Delete
There are some things I like to be able to feel with my hands. I like to read paper books. I like to hand write my journal. It seems more real to me that way. There's something about holding it in your hand and knowing that one click of a mouse or a push of a button won't make it all go away.
However, sometimes, making all things go away that easy is rather nice.
It was about the time I was getting ready to serve a mission that I was going through my stuff from high school. I found several things associated with the guy I'd had a crush on back then. He wasn't good for me then. And he hadn't really gotten any better, although I hadn't really seen him since high school. I remember throwing that stuff away with a fulfilling finality to that part of my life.
After my mission I found the stuff from the guy I'd dated my freshman year of college. He didn't take it too well when I dumped him just before Christmas (I should tell that story some time). But it was satisfying to finally throw that stuff away too.
As I've been unpacking and arranging stuff lately (I unpack very slowly, it's not a fun thing to do), I've occasionally come across a note or card from a specific ex. Interestingly, I've mentioned him several times on this blog, but never given him a name. And I don't think I ever will. We had our good moments. That's where a lot, but not all, of the notes come from. But the bad moments have haunted me. So as I've been finding things associated with him in different places, it's been with a wonderful bit of finality to throw them away.
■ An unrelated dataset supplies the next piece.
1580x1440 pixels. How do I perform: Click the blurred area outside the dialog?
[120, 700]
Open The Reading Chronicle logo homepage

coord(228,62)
This week I was cleaning up the files on my computer and I found some documents, messages, and photos that were related to this guy. I paused for just a moment before doing what I should've done a long time ago.
I pushed delete.
And it felt so good.
It felt good to be at the point in my life where I could let it all go. It's gone. I don't need it back. I don't need it to remind me. I don't need those ties to the past to hold me there. I'm living in the now and I'm living for the future. The past happened. There are days when I wish it wouldn't have. But it did. But that doesn't mean I have to keep it. I can push delete. It feels good to unclutter my emotions and memories like that. A little cleaning can be a good thing.
Delete.
1 comments:
I'm with you deleting certain memories can be a very good thing. Sometimes they clutter up the here and now.